*** Opening of RECORDS FOR THE TASK ***
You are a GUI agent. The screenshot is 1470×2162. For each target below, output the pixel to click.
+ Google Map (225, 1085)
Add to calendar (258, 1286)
*** Close of RECORDS FOR THE TASK ***
*** Opening of RECORDS FOR THE TASK ***
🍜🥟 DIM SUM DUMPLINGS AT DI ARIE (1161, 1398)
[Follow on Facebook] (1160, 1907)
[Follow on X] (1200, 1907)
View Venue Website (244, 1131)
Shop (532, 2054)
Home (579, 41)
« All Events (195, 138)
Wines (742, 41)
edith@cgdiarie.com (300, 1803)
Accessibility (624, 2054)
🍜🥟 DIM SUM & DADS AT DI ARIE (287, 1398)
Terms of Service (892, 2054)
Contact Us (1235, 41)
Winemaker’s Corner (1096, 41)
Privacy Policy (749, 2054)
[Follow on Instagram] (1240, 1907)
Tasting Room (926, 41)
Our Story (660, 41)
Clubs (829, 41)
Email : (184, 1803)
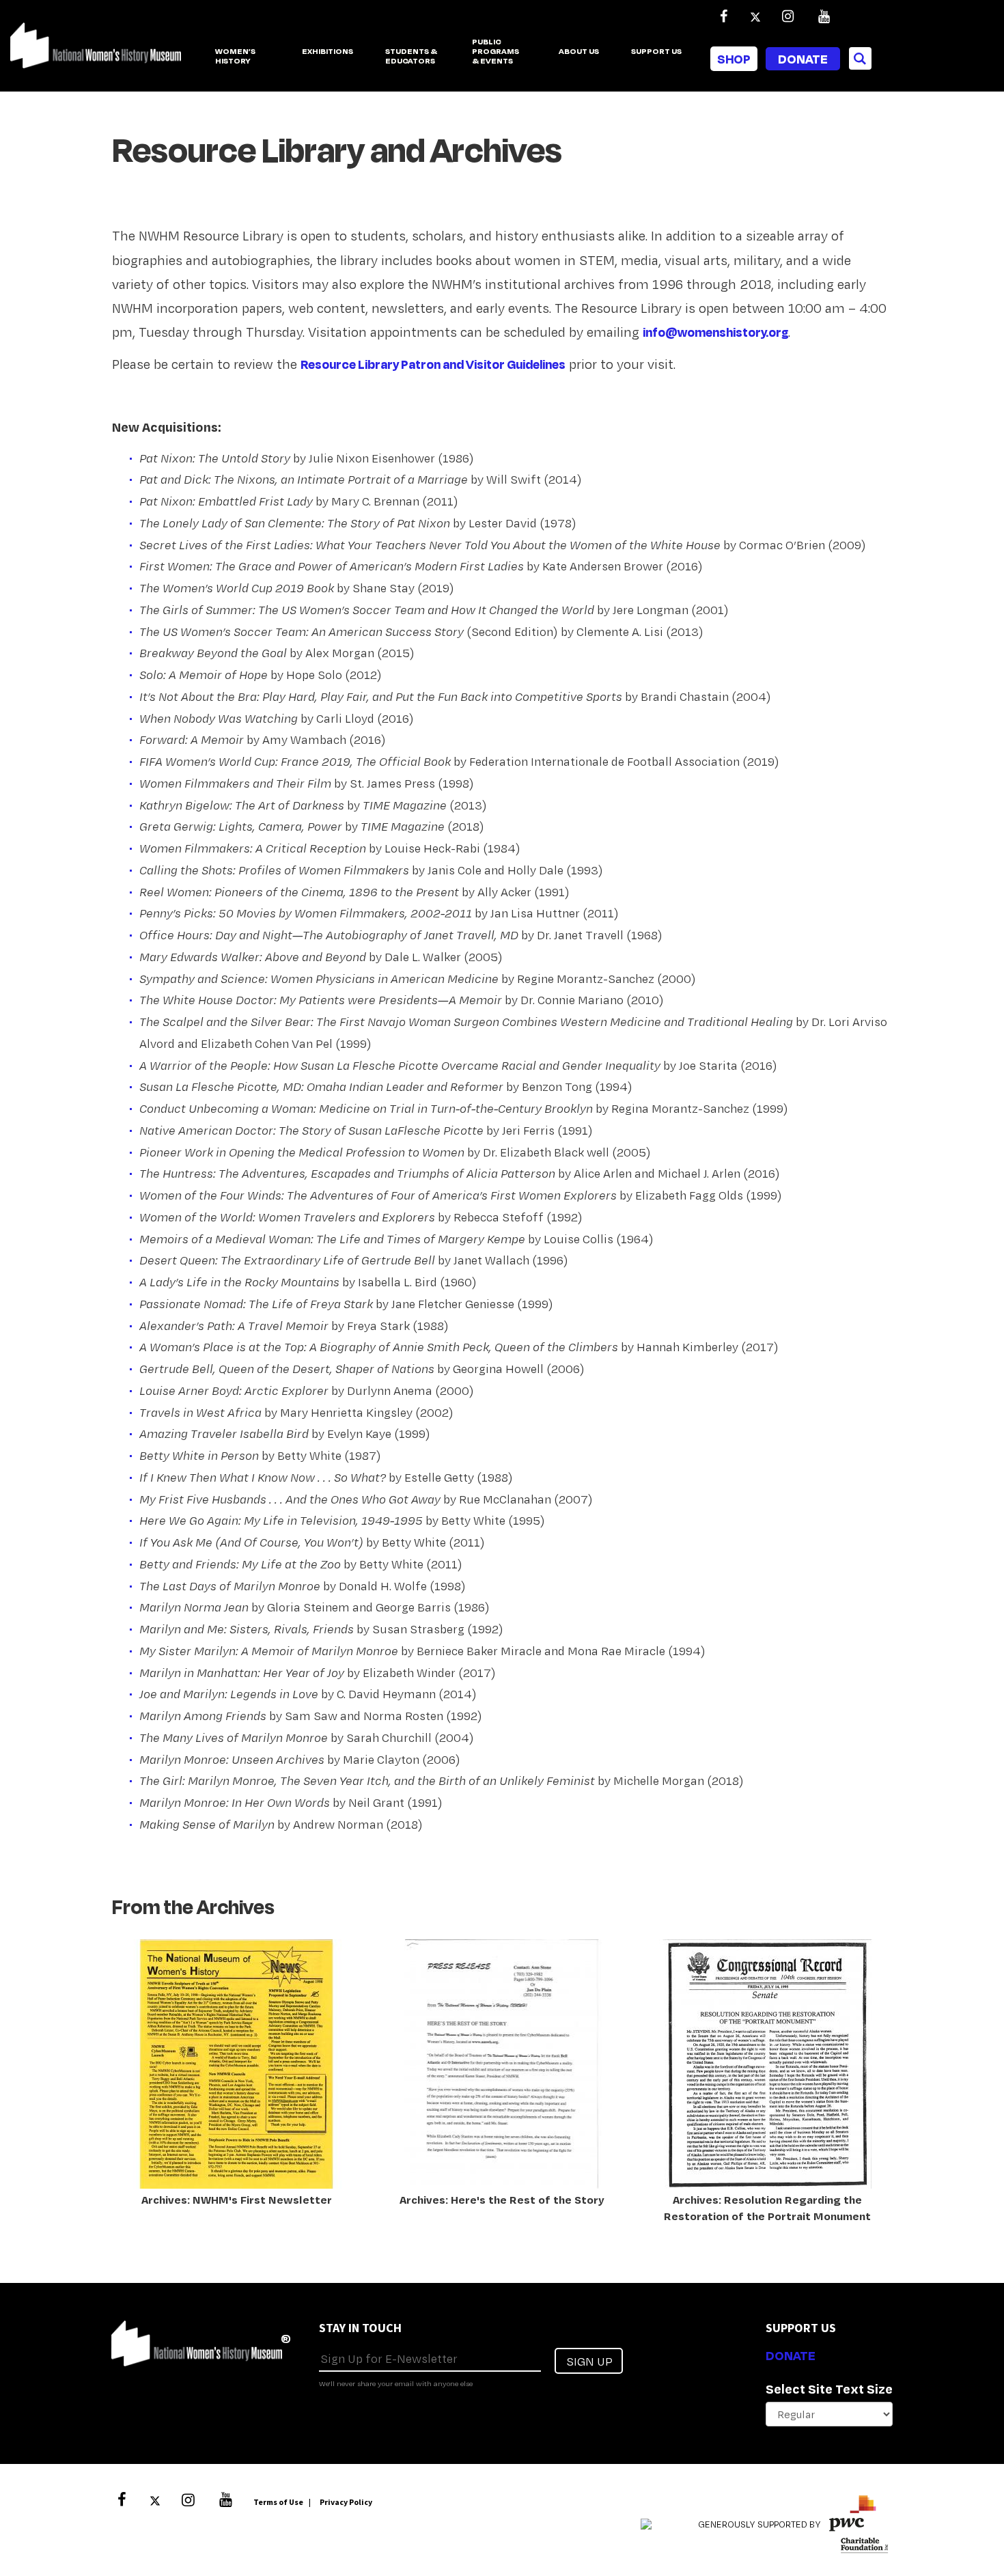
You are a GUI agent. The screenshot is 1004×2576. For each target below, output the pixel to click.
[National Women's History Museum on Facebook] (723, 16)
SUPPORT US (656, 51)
*** Close of RECORDS FOR THE TASK ***
» **YOUR INSTRUCTIONS**
Above, find the line with "Winemaker’s Corner (1096, 41)"; copy it and every line down to the line with "SUPPORT US (656, 51)", exactly and both included, but no pictures.

» **EXERCISE OUTPUT**
Winemaker’s Corner (1096, 41)
Privacy Policy (749, 2054)
[Follow on Instagram] (1240, 1907)
Tasting Room (926, 41)
Our Story (660, 41)
Clubs (829, 41)
Email : (184, 1803)
You are a GUI agent. The screenshot is 1004×2576. For each target below, output the pixel to click.
[National Women's History Museum on Facebook] (723, 16)
SUPPORT US (656, 51)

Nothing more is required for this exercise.